::: RECORDS
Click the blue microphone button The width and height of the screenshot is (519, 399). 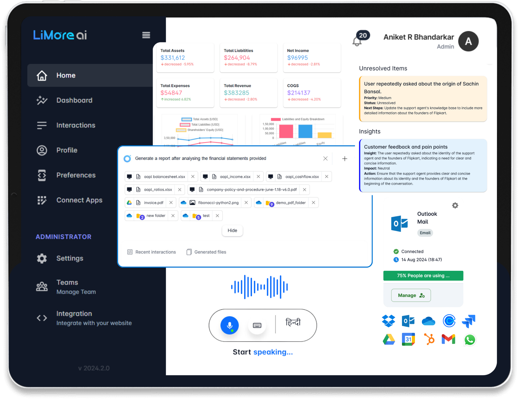(x=229, y=325)
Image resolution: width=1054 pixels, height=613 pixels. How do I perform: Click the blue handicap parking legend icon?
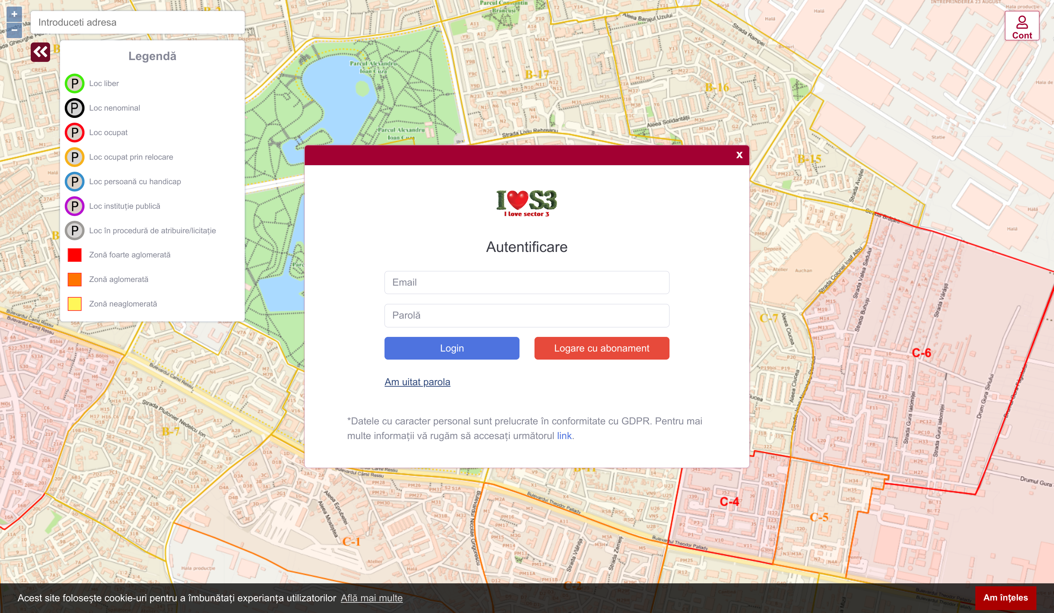pos(74,182)
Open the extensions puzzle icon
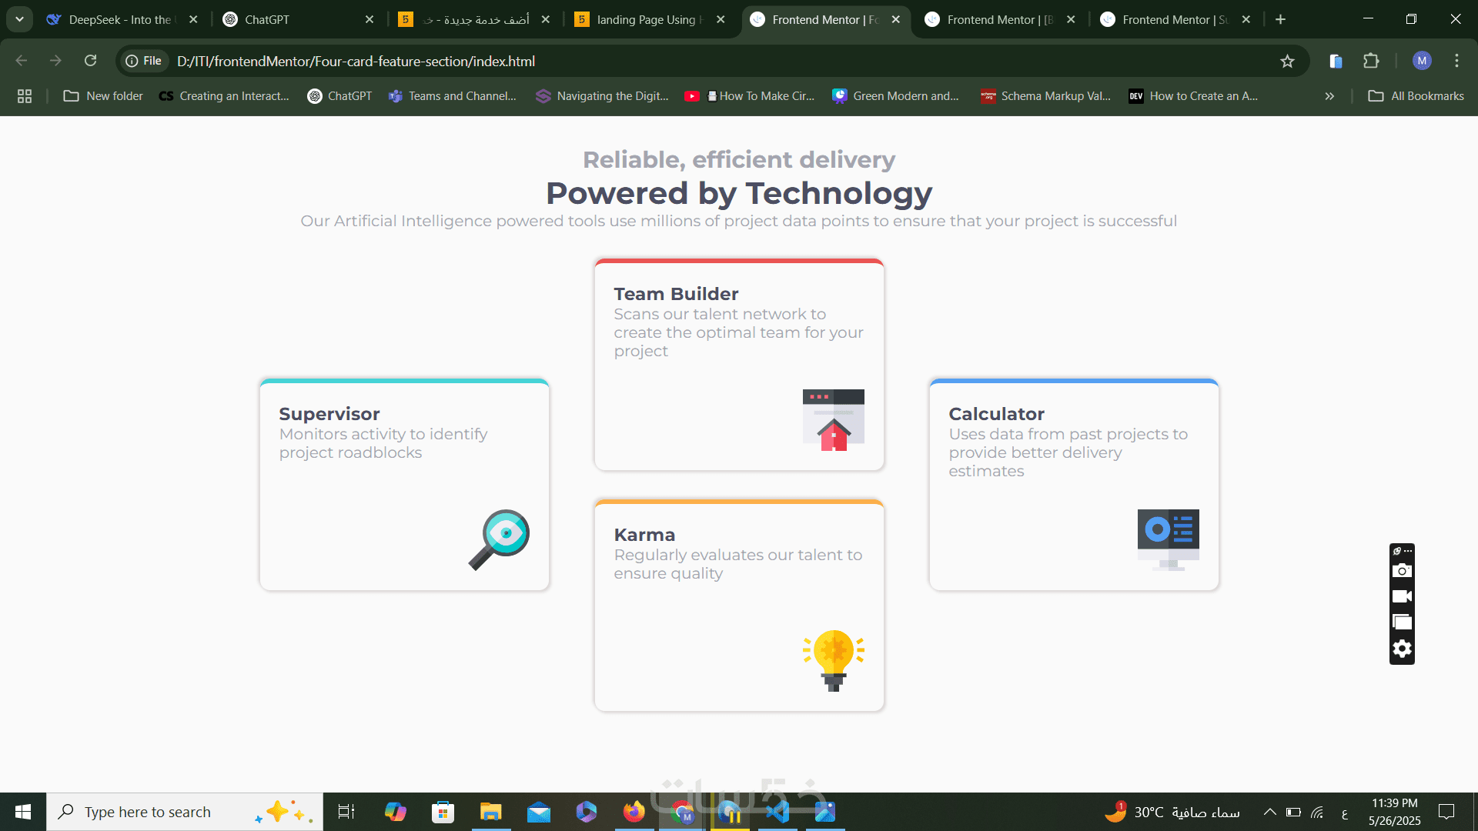This screenshot has width=1478, height=831. [1372, 61]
::::::
**TASK BRIEF**: Print, please, exactly the lines from the one holding "Image resolution: width=1054" through the final line of the data, both included, while leaving out each picture.

**ANSWER SECTION**:
Image resolution: width=1054 pixels, height=613 pixels. How do I perform: Click the blue handicap parking legend icon?
pos(74,182)
Open the extensions puzzle icon
This screenshot has width=1478, height=831. [1372, 61]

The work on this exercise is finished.